**Task requirements**: The lines from the first line of the entries through the line containing "This screenshot has height=751, width=580." are to be repeated exactly, with both of those lines included.
************
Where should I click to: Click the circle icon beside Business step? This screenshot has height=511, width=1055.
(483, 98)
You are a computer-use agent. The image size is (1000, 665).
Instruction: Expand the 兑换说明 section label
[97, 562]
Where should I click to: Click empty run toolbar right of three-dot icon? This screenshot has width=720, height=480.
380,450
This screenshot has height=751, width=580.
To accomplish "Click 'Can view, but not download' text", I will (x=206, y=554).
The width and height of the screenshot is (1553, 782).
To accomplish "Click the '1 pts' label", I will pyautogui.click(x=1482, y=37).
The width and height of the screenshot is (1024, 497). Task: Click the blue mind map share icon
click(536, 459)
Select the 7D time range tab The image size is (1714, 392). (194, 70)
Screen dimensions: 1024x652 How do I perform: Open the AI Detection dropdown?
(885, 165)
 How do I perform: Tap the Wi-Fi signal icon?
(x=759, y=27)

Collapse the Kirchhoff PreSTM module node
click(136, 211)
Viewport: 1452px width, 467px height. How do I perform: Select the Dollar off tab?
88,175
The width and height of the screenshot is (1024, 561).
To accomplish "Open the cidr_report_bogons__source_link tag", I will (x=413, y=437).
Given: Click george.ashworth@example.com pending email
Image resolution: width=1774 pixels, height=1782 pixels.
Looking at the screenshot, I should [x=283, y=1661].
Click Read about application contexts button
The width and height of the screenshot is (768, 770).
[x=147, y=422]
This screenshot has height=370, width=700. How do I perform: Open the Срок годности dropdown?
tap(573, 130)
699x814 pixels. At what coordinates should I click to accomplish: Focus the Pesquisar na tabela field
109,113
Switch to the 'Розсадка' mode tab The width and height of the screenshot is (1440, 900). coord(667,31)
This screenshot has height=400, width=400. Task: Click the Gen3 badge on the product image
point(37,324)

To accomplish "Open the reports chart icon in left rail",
************
**Output for this exercise**:
Where should I click to: Click the circle icon beside Business step? This screenshot has height=511, width=1055.
(483, 98)
You are a computer-use agent. The image size is (1000, 665).
Instruction: Expand the 兑换说明 section label
[97, 562]
Where should I click to: Click empty run toolbar right of three-dot icon? This screenshot has width=720, height=480.
380,450
This screenshot has height=751, width=580.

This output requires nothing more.